A plan to create the world’s only wind-to-hydrogen-to-ammonia system could take significant steps later this year, says Mike Reese, renewable-energy director at the West Central Research and Outreach Center in Morris.
Since 2005, the center has been home to a 1.65-megawatt wind turbine that currently provides more than half the electricity to the nearby University of Minnesota-Morris campus. But scientists at the WCROC think there’s more to be done with all that wind. A companion facility to the wind turbine, expected to be up and running by the end of this year, will convert wind into hydrogen that can be used to create storable electricity. The hydrogen also will be combined with nitrogen separated from air to produce nitrogen fertilizer.
“The idea is that since wind is a variable resource, turning it into hydrogen might be a way to store it for a consistent source of power,” Reese says. Once researchers determine whether the process works on a large scale, questions of economic and energy efficiencies will be addressed.
If all goes according to plan, construction will begin in June. The project hit a snag late last year when a local company that had partnered with the WCROC to design and build the system had to bow out, but new partners have been found and things are again moving forward.

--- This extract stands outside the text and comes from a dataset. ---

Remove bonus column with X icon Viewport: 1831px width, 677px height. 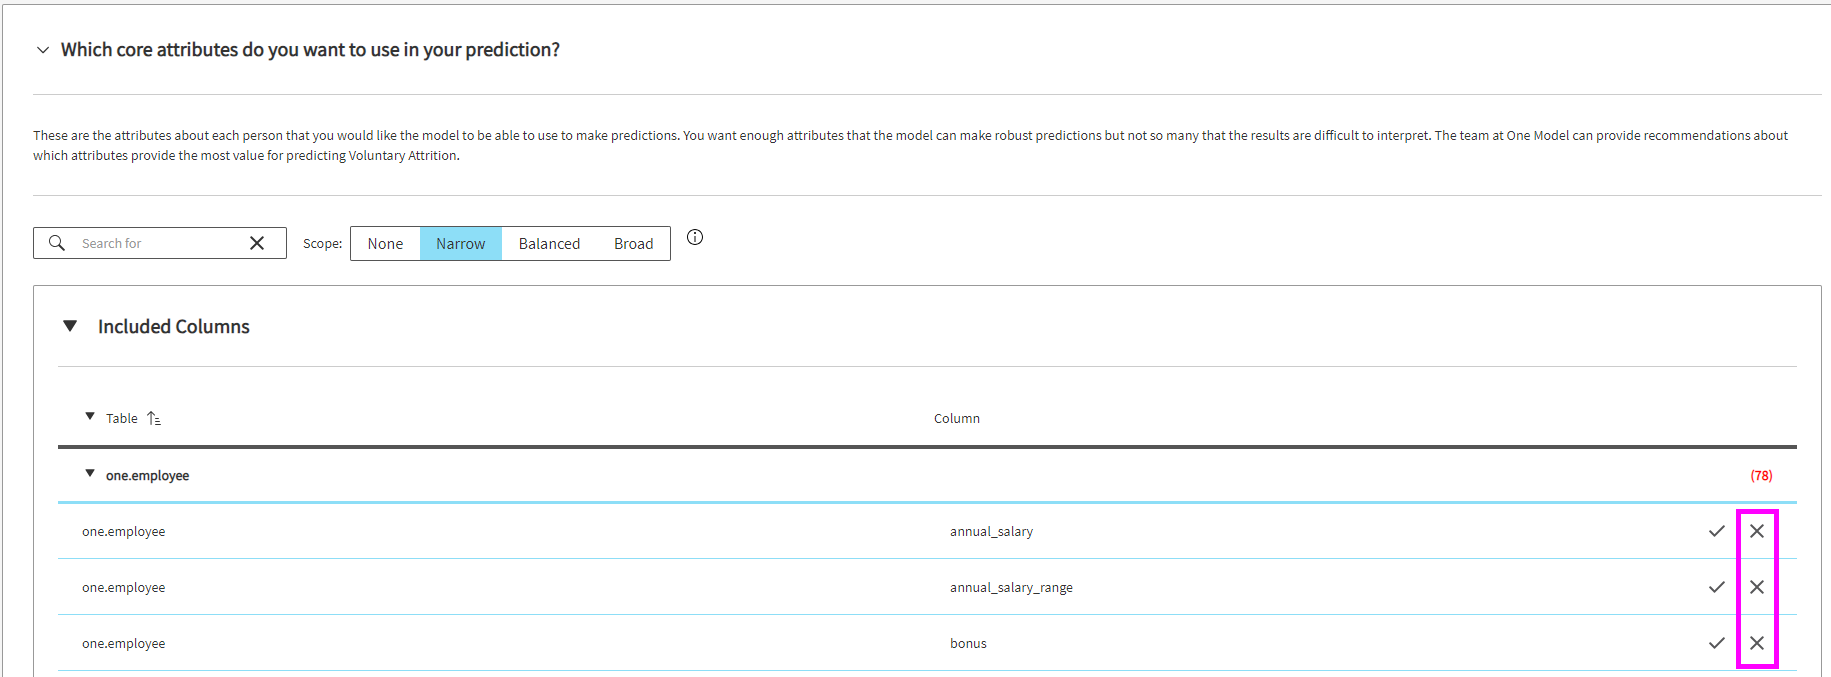(1757, 643)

In the second part of the project, scientists will study how wind could make hydrogen and in turn, how the hydrogen could be used to make anhydrous ammonia used in fertilizer. Because anhydrous ammonia is derived from natural gas, fertilizer prices go up and down with the volatile natural gas market, creating economic hardship for farmers.
While right now natural gas prices are down—leading to lower fertilizer costs—there’s no guarantee that won’t change, Reese says. “A lot of how this works out economically will depend on the price of natural gas. The United States Energy Information Agency has projected that natural gas will continue to rise in price over the next 20 years; over and above the equivalent cost of electrical energy.”
Making the project a commercial venture also may depend on creating some economic incentives for those who adopt it, he adds. “In any emerging industry, it takes incentives as well as changes in the infrastructure. When we made the transition from horse-and-carriage to cars, there had to be a shift. We’re going to see that same kind of change in energy production.”
While the technology might not work on an individual farm scale, it might be viable at a county- or region-wide scale. Eventually, farmers might work together in a cooperative arrangement to buy the equipment and use it to make their own fertilizer.
“It’s amazing how much interest there is in this project from both the agricultural and wind-energy communities,” Reese says. “We need to take control of our own destiny and develop the technology that will allow us to keep money in our rural areas.”